At that moment, I felt something that I had never experienced before inside a patient's room: tears in my eyes.
Before meeting Mr C, my approach was consistent with the prevailing belief in medicine that physicians should be imperturbable. This gospel was put forth most notably by William Osler, a seminal physician who lived from 1849 to 1919 and developed the first residency training program. In a speech known as "Aequanimitas," he told a graduating medical class at the University of Pennsylvania that "the first essential is to have your nerves well in hand ... educate your nerve centres so that not the slightest dilator or contractor influence shall pass to the vessels of your face under any professional trial."
It is believed that depersonalisation prevents contamination of the patient-doctor relationship by emotions and ensures a commitment to objectivity. This also preserves the long-standing archetype of the infallible, unflappable and sagacious physician.
Given this context, crying is viewed as an extreme emotional behaviour that evinces instability and an unsuitability to grapple with thorny matters such as disease and death. As physician Paul Rousseau noted in a 2003 article in the American Journal of Hospice and Palliative Medicine, "Crying was equated with inadequacy, personal and emotional weakness, incompetence, and unprofessional behaviour." And though there is an understanding that it may inevitably happen, crying is expected to take place alone in the isolated margins of parking lots, call rooms and stairwells.
Despite the condemnations, studies show that there are plenty of tears in medicine.
A 2009 study noted that 69 per cent of students and 74 per cent of interns self-reported crying for reasons pertaining to medicine. Specialists such as pediatric oncologists reported crying as part of their range of reactions to patient death. Surveys of Australian and Dutch physicians further reflect the universality of crying in medicine.
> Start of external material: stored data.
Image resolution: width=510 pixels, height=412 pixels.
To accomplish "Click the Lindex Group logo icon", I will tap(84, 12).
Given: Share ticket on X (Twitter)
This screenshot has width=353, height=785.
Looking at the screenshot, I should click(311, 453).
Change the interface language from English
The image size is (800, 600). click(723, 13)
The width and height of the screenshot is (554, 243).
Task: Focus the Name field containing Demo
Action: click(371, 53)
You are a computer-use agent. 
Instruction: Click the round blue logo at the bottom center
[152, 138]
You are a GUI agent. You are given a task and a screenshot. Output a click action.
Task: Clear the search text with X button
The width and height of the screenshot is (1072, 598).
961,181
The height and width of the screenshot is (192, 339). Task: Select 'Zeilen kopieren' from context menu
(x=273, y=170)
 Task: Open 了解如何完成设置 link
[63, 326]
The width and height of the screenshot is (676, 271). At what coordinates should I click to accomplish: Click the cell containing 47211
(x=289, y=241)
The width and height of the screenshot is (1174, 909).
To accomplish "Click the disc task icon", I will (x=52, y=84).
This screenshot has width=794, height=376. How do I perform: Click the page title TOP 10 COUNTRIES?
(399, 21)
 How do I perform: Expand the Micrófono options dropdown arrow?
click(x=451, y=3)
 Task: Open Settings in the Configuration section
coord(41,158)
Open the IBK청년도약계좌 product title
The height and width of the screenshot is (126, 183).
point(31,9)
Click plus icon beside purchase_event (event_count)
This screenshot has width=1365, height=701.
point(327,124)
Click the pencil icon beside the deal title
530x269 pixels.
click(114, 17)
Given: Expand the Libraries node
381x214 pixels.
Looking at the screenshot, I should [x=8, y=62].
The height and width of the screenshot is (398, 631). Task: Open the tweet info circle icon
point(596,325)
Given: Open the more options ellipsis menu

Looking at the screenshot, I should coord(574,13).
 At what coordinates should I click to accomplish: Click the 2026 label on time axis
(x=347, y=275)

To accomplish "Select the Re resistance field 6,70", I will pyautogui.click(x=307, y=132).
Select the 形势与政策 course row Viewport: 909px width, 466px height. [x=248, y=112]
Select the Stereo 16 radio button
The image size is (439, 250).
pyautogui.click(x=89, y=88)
It is difficult not to expect grief to emerge from a profession whose primary challenge is to stave off death for as long as possible. And unfortunately for many physicians, this is a contest that is lost almost daily.
The sorrow that results from an unfavourable prognosis or untimely demise can be redirected, suppressed or compartmentalised, but its effects linger on. At best, it leaves you inured to further suffering, and at worst it festers, seeps into your personal life and slowly erodes your emotional resilience. As physician and writer Danielle Ofri notes in her book, "What Doctors Feel," "With no time or space to give grief its due, burnout, callousness, PTSD, and skewed treatment decisions are a risk."
An emotional exchange is inescapable when human beings will care for other human beings. For medical students, the possibility of such a powerful and transformative experience is what initially stirs them into applying to medical school. For me, it is an opportunity to not only show compassion for my patients but also experience life by seeing myself within them.
In medicine, we often learn the most about life from the patients who have so little of it left. My tears for Mr C saved me by allowing a long-delayed reckoning with my accumulated years of grief. Instead of diminishing me as a physician, I am left with a more nuanced perspective on life, a greater appreciation for medicine's fallibilities and boundaries, and a renewed commitment to my patients. Most importantly, I expect to be an even better father to our son now.
Tears communicate a doctor's humanity and signal that disease is a shared experience. It is not surprising then that patients desire care from clinicians who feel their emotions deeply and that clinical outcomes are better when doctors are emotionally invested in the care they provide.